Was there ever such a myth? I guess it’s been shattered now, since Musk’s battles with Twitter have forced him to reveal the contents of his cell phone. It’s a mess of banality and unwarranted confidence and egotism.
What is so illuminating about the Musk messages is just how unimpressive, unimaginative, and sycophantic the powerful men in Musk’s contacts appear to be. Whoever said there are no bad ideas in brainstorming never had access to Elon Musk’s phone.
In no time, the texts were the central subject of discussion among tech workers and watchers. “The dominant reaction from all the threads I’m in is Everyone looks fucking dumb,” one former social-media executive, whom I’ve granted anonymity because they have relationships with many of the people in Musk’s texts, told me. “It’s been a general Is this really how business is done? There’s no real strategic thought or analysis. It’s just emotional and done without any real care for consequence.”
You might be wondering who has the privilege of chatting to Elon Musk. It’s a gang of rich idiots.
Appearing in the document is, I suppose, a perverse kind of status symbol (some people I spoke with in tech and media circles copped to searching through it for their own names). And what is immediately apparent upon reading the messages is that many of the same people the media couldn’t stop talking about this year were also the ones inserting themselves into Musk’s texts. There’s Joe Rogan; William MacAskill, the effective altruist, getting in touch on behalf of the crypto billionaire and Democratic donor Sam Bankman-Fried; Mathias Döpfner, the CEO of Axel Springer (and the subject of a recent, unflattering profile); Marc Andreessen, the venture capitalist, NIMBY, and prolific blocker on Twitter; Larry Ellison, the founder of Oracle, who was recently revealed to have joined a November 2020 call about contesting Donald Trump’s election loss; and, of course, Jack Dorsey, Twitter’s co-founder and former CEO. Musk, arguably the most covered and exhausting of them all, has an inbox that doubles as a power ranking of semi- to fully polarizing people who have been in the news the past year.

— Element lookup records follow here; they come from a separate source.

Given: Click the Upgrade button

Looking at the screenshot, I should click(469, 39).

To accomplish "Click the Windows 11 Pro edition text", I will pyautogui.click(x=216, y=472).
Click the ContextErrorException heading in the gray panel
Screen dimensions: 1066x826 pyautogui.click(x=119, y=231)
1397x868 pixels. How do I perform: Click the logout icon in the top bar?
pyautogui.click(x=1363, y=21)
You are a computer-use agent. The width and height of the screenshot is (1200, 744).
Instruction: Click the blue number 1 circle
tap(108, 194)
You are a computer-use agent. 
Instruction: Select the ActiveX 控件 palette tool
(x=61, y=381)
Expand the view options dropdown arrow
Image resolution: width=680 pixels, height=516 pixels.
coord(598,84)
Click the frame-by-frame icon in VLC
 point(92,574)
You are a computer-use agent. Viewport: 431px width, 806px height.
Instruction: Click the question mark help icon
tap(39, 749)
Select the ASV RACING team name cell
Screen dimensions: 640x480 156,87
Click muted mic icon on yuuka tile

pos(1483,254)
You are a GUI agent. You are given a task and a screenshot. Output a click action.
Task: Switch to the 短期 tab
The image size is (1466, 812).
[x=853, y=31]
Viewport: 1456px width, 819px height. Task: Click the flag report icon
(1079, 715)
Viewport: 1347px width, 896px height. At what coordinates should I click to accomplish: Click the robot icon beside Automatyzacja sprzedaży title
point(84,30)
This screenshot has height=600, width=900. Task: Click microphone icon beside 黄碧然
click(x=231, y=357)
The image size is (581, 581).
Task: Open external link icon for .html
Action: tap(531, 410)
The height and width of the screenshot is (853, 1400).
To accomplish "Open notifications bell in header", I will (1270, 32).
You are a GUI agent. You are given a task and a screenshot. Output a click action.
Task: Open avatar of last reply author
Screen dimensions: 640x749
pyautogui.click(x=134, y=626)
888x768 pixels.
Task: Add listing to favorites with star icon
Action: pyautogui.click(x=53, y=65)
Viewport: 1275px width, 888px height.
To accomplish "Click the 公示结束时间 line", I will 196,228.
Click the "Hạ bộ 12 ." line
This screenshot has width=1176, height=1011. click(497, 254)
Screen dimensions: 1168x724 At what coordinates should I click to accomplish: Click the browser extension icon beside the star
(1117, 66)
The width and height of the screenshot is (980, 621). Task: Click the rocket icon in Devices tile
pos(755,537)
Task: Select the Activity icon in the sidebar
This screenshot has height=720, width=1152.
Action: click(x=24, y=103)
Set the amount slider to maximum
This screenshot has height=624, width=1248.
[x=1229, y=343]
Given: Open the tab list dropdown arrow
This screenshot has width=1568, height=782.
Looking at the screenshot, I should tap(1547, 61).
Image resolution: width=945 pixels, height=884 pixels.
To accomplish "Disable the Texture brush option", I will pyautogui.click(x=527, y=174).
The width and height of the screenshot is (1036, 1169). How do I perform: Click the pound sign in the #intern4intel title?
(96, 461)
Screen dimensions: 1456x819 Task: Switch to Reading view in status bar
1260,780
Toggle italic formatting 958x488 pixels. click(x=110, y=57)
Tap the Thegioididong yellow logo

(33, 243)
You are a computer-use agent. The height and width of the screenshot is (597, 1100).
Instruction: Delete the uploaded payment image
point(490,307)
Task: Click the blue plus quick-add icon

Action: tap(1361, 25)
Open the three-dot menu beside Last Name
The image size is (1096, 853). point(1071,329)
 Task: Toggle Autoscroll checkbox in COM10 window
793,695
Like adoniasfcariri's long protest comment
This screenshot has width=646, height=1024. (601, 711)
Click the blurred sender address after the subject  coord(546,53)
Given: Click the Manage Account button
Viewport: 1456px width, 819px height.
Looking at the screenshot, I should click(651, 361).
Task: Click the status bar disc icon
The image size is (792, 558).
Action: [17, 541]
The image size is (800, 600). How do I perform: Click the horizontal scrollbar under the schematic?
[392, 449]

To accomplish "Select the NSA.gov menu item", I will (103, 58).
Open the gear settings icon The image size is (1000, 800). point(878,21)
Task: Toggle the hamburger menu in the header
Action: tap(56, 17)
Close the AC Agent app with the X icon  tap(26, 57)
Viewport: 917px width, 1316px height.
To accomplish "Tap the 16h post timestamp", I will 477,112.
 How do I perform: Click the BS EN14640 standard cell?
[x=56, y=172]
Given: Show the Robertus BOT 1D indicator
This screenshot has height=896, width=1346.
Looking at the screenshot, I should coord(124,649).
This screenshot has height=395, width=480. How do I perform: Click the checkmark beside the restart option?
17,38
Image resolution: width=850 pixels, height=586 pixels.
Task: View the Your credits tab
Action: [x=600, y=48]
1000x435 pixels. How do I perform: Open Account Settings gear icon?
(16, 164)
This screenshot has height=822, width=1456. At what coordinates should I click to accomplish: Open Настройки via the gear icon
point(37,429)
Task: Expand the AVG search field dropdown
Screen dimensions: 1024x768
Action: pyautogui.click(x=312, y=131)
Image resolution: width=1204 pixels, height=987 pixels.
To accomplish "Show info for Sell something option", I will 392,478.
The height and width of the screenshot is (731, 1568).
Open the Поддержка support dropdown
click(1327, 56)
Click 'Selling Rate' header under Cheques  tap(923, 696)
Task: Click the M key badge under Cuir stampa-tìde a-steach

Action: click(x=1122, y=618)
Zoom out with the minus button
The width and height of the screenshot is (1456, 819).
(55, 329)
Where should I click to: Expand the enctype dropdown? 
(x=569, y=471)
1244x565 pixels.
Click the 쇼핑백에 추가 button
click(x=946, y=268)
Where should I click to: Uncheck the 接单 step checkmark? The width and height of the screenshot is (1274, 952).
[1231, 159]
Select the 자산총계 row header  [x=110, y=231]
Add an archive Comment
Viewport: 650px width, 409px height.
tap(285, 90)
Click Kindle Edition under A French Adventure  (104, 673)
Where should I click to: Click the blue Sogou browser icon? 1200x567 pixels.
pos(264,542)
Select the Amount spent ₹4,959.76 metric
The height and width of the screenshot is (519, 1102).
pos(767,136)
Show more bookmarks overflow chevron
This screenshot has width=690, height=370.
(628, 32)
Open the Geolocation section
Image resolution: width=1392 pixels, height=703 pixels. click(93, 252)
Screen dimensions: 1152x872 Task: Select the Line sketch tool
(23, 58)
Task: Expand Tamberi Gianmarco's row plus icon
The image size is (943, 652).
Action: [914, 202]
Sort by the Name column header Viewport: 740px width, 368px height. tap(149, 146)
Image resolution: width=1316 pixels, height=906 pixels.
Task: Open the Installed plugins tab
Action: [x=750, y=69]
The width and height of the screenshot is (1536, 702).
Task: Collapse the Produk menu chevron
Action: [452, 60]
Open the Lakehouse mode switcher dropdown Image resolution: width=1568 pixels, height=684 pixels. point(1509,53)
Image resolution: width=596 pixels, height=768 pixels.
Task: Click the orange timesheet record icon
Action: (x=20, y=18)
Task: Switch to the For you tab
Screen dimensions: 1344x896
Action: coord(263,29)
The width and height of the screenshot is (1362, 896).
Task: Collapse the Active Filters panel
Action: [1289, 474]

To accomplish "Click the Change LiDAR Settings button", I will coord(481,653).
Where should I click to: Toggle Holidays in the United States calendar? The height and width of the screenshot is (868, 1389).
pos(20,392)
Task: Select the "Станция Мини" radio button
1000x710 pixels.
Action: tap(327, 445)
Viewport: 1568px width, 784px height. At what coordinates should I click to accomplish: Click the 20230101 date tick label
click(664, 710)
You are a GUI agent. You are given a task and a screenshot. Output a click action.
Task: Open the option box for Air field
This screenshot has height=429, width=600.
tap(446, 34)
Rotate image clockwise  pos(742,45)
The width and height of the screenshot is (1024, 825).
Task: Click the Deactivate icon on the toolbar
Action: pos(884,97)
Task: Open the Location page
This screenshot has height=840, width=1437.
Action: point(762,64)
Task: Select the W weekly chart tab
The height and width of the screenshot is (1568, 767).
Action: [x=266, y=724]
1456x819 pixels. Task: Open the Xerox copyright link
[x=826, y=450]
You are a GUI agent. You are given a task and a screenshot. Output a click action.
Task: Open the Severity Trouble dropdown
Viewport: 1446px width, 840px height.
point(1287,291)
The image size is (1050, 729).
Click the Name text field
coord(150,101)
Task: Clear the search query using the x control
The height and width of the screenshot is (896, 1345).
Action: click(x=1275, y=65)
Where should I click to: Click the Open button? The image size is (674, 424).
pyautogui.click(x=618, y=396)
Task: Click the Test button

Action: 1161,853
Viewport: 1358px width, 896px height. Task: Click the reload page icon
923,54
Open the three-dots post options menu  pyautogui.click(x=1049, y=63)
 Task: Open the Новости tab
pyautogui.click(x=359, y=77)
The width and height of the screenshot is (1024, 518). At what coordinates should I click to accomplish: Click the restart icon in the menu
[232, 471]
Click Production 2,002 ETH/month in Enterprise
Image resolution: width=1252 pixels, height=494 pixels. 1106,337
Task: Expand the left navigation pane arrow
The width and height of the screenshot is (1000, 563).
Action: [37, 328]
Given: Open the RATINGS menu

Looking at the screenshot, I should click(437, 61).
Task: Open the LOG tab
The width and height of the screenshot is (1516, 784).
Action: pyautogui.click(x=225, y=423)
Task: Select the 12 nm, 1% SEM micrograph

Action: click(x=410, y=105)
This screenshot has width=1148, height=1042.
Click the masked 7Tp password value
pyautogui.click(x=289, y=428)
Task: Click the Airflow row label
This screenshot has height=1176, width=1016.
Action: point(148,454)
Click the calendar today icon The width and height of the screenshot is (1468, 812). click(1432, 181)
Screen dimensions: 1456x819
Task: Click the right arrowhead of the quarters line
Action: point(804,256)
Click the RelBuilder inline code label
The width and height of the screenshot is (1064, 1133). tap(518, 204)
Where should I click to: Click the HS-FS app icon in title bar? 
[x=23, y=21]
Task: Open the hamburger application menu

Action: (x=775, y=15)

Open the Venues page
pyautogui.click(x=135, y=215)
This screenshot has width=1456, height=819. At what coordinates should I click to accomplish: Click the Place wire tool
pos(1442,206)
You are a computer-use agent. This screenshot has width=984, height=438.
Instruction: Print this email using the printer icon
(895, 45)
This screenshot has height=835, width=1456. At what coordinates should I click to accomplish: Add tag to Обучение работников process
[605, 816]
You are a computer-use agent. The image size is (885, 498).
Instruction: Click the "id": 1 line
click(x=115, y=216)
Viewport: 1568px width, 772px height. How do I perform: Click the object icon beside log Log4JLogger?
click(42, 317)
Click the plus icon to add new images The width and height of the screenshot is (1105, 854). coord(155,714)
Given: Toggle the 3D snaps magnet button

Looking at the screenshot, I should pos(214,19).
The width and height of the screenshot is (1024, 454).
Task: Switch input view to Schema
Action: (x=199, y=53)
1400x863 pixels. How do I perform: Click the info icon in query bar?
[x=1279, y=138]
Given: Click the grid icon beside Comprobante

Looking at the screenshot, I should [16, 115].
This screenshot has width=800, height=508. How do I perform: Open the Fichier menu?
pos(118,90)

Few of the men in Musk’s phone consider themselves his equal. Many of the messages come off as fawning, although they’re possibly more opportunistic than earnest. Whatever the case, the intentions are unmistakable: Musk is perceived to have power, and these pillars of the tech industry want to be close to it. “I love your ‘Twitter algorithms should be open source’ tweet,” Joe Lonsdale, a co-founder of Palantir, said, before suggesting that he was going to mention the idea to members of Congress at an upcoming GOP policy retreat. Antonio Gracias, the CEO of Valor Partners, cheered on the same tweet, telling the billionaire, “I am 100% with you Elon. To the mattresses no matter what.”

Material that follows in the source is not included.